- [Your objective]: Please retype the data that follows, starting at the line containing "Open the 剖析 tab" and stopping after the last line.

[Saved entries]
◆ ◆ ◆ ◆
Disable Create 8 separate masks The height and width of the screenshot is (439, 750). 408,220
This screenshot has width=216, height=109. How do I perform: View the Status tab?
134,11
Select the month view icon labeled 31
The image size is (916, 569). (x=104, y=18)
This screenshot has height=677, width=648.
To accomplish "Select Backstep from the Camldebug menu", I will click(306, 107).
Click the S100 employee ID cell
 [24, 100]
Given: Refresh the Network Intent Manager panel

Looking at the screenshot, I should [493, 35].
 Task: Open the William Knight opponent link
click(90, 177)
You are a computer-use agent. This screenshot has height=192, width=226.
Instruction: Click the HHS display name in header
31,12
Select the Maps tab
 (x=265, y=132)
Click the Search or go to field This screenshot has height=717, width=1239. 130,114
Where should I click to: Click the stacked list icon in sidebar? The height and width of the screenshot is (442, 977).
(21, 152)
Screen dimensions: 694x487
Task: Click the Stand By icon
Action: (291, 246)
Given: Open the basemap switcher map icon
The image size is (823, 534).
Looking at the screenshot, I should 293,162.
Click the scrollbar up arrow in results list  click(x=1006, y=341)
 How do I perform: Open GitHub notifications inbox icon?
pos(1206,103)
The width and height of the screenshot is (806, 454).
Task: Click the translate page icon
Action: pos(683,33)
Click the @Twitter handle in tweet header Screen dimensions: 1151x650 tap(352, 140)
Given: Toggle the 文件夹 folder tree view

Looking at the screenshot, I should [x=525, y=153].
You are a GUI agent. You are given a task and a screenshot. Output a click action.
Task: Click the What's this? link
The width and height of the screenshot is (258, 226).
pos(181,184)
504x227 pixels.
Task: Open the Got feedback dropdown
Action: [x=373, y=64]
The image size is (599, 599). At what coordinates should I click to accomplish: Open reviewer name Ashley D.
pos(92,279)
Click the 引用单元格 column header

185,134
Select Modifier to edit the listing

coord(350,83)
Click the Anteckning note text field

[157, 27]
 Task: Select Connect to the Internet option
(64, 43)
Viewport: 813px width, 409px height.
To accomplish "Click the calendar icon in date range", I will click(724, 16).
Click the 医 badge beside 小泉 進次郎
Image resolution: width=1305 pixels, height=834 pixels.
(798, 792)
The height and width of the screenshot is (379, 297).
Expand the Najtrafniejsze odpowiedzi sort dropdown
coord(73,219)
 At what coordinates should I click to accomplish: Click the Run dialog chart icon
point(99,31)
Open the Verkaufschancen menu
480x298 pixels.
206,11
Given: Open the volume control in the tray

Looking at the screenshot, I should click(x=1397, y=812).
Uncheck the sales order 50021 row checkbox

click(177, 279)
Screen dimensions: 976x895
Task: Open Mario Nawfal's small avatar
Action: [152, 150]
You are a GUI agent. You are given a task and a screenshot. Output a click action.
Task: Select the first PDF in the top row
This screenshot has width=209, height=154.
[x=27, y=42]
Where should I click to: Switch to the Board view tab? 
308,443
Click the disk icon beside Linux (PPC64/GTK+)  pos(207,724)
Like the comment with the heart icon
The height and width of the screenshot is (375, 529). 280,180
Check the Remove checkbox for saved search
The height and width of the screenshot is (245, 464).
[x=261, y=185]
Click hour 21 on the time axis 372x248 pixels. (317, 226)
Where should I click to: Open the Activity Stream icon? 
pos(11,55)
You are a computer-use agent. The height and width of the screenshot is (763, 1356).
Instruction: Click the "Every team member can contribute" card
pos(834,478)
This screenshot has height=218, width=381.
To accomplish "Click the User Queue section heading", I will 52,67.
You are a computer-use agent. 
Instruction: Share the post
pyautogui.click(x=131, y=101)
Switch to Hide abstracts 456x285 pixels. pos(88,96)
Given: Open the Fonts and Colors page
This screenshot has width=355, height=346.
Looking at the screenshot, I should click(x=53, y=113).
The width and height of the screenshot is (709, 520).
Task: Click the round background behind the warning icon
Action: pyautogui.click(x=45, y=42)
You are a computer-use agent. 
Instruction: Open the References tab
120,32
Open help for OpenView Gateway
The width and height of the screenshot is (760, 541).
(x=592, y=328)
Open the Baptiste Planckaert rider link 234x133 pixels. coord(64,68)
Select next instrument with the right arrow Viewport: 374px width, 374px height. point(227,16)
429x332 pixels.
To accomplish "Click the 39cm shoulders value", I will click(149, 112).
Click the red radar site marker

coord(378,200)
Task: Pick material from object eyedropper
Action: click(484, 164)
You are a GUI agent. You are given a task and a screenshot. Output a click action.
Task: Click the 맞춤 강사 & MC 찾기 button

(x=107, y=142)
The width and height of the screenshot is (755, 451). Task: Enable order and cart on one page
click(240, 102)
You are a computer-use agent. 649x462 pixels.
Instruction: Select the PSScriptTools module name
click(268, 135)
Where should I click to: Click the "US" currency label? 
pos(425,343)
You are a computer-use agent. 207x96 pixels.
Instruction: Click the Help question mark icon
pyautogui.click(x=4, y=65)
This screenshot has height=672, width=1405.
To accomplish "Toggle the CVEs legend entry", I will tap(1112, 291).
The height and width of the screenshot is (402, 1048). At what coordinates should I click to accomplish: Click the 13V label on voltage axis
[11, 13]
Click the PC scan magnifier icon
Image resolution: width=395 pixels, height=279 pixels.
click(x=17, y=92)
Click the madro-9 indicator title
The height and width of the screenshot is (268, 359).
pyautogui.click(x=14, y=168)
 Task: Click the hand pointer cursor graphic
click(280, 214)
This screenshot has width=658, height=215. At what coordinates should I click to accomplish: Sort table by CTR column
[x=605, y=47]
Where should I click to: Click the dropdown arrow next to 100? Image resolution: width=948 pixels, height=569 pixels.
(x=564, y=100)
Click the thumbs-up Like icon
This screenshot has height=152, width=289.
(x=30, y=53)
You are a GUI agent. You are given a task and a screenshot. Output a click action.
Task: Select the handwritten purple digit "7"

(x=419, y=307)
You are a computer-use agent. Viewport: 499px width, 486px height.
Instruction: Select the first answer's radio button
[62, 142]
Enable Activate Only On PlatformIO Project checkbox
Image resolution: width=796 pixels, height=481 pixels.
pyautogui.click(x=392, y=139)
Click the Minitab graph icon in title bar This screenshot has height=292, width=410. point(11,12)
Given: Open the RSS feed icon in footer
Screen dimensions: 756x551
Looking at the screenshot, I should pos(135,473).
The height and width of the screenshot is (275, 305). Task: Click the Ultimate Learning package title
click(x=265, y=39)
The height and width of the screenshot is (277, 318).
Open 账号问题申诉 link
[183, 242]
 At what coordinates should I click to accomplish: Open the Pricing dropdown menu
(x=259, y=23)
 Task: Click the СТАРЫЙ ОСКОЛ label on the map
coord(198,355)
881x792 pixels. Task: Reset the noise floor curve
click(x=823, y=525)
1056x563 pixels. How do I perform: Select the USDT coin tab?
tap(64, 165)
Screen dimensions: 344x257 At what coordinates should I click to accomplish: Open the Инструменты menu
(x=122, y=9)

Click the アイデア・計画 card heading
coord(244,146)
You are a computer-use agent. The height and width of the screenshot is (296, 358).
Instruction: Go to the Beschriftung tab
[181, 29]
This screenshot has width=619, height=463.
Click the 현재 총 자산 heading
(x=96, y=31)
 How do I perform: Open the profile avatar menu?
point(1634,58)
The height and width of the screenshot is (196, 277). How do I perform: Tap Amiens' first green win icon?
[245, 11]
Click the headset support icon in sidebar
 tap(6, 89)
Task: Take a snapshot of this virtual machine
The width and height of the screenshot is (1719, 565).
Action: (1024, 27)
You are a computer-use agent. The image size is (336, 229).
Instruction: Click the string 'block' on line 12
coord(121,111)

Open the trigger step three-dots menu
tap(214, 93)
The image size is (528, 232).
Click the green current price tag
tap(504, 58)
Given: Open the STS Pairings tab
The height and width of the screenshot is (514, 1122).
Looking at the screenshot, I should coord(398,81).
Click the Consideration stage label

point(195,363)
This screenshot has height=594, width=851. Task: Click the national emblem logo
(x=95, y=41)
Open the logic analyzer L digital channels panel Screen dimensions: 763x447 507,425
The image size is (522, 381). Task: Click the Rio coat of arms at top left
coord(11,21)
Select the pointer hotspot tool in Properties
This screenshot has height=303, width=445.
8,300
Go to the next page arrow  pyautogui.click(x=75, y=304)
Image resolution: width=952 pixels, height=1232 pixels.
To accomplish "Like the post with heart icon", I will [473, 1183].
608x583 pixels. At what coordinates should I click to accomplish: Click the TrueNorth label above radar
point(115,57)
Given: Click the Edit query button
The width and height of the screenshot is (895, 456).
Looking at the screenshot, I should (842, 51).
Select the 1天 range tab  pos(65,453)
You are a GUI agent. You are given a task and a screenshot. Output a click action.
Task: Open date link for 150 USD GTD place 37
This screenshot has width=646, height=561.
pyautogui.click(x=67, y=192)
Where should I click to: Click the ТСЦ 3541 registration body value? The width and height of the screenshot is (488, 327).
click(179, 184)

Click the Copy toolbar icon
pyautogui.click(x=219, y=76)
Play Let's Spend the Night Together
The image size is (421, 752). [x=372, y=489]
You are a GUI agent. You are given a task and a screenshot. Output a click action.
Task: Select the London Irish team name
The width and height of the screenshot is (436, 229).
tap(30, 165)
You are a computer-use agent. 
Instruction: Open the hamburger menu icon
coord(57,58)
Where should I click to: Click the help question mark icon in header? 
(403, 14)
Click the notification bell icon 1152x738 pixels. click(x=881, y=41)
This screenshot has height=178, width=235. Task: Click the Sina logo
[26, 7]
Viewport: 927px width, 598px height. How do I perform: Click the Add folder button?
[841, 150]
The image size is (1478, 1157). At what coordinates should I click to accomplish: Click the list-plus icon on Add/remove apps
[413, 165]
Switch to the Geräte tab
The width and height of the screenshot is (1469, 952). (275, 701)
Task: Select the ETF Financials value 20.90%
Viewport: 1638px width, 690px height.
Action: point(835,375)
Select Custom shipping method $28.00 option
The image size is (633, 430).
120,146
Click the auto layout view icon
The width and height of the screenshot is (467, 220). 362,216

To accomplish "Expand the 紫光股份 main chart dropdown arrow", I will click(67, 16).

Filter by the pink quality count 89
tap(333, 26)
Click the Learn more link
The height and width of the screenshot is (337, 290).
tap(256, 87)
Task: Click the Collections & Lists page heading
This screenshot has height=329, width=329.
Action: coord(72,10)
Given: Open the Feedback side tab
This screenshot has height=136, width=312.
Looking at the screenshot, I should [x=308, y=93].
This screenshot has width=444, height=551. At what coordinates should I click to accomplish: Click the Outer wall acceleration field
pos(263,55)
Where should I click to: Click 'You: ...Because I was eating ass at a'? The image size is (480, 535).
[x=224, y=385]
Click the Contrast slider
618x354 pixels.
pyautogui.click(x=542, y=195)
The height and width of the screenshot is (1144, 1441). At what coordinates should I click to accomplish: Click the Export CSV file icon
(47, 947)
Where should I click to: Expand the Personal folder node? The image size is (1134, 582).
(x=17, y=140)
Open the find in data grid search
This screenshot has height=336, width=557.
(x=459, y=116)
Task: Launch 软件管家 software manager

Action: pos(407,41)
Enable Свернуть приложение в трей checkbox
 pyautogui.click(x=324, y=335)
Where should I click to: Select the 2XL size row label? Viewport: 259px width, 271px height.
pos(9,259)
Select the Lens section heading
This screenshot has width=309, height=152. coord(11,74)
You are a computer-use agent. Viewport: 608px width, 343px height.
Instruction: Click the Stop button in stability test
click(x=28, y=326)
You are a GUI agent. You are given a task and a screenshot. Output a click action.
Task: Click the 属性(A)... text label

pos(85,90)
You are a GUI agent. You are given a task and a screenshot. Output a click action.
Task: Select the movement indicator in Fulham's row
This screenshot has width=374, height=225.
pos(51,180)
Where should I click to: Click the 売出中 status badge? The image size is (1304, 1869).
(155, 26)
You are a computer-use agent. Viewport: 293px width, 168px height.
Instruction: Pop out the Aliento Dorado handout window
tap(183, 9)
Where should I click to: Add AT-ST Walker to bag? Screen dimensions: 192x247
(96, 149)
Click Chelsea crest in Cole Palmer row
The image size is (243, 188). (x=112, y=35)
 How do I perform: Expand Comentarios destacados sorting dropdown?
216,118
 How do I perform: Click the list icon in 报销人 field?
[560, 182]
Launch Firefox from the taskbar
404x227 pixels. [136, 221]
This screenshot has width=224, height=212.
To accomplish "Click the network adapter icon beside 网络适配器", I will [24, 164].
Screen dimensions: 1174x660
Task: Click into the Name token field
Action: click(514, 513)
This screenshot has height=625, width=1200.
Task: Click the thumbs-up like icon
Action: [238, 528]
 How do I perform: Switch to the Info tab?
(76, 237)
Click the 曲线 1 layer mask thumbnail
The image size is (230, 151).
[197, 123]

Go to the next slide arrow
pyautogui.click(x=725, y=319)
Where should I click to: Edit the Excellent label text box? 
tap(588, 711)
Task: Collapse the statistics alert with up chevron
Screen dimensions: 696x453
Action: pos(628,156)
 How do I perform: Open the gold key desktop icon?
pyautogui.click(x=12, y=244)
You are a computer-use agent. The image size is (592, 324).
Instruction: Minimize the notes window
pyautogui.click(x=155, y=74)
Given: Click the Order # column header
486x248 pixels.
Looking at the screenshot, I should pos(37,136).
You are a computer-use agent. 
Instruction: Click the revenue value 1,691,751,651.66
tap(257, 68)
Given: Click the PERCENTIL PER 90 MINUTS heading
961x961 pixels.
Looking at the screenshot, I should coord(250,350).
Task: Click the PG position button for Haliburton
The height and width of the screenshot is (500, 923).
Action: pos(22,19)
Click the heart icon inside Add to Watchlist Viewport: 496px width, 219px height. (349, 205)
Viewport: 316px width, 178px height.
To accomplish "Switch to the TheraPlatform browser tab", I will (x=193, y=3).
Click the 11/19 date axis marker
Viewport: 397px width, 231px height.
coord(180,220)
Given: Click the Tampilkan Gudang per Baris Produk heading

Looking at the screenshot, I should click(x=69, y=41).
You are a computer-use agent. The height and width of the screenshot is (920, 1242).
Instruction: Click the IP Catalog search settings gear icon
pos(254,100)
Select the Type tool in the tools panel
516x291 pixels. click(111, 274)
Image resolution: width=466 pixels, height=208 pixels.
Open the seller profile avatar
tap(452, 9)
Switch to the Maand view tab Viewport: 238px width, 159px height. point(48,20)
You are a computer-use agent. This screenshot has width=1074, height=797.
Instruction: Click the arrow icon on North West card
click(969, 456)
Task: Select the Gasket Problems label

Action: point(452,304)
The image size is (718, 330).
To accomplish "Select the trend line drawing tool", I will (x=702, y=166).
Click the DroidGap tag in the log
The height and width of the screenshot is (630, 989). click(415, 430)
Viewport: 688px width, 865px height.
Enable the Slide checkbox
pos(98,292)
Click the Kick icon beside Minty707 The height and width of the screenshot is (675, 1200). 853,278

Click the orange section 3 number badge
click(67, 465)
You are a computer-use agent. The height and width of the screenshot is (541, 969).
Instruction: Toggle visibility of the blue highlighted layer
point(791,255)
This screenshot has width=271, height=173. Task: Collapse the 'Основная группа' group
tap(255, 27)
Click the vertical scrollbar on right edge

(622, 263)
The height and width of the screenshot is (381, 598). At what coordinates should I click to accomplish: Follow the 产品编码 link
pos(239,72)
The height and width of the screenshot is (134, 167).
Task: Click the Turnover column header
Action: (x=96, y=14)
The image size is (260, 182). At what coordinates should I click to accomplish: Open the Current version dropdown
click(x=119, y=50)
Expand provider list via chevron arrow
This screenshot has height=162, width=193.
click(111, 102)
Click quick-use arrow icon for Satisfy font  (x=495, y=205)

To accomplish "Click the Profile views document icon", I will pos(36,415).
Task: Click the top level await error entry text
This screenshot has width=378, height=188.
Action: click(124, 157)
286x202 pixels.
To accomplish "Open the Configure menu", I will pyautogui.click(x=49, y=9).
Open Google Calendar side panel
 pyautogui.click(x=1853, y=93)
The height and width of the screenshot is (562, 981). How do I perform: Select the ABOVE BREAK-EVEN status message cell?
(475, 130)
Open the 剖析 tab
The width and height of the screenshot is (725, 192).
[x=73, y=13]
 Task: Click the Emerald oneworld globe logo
◆ ◆ ◆ ◆
- [Solution for this task]:
Open the 剖析 tab
The width and height of the screenshot is (725, 192).
[x=73, y=13]
 Task: Click the Emerald oneworld globe logo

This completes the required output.